> [WORK ITEM] Check every line of the data for the word "computer", and copy those that have it.

> [Collection entries]
Start of Block
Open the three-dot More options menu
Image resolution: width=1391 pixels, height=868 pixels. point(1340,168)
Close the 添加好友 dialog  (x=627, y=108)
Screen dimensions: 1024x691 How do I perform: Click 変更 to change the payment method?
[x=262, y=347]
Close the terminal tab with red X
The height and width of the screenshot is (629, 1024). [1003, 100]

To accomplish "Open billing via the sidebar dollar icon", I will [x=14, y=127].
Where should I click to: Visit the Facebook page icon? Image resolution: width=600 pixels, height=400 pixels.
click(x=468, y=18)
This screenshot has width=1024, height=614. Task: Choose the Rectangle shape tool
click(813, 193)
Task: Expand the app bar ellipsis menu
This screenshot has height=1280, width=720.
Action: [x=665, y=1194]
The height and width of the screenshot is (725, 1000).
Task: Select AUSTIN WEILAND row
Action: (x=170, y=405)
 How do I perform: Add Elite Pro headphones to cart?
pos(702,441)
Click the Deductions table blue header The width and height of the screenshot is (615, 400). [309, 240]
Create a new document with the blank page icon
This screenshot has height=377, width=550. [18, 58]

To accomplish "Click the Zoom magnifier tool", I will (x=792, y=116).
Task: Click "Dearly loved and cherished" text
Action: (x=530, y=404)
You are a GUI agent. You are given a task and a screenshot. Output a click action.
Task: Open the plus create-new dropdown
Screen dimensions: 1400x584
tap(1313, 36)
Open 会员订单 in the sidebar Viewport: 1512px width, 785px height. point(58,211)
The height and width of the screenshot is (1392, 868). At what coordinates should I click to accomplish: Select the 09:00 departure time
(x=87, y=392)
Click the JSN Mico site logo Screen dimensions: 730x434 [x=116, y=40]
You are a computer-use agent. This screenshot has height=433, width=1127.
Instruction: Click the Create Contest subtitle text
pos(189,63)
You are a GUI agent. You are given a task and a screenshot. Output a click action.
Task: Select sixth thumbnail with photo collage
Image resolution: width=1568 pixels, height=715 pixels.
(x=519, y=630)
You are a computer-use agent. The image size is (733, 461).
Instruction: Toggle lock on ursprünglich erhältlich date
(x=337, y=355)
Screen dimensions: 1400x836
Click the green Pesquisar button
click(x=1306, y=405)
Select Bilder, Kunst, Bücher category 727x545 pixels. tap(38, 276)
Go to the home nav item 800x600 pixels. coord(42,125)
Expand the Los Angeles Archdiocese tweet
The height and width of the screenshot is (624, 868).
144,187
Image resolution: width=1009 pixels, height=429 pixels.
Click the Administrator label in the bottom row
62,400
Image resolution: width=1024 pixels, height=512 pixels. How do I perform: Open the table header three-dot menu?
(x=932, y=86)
End of Block
> [RESULT OF THIS EXERCISE]
You are a computer-use agent. This screenshot has height=433, width=1127.
You are a computer-use agent. The image size is (733, 461).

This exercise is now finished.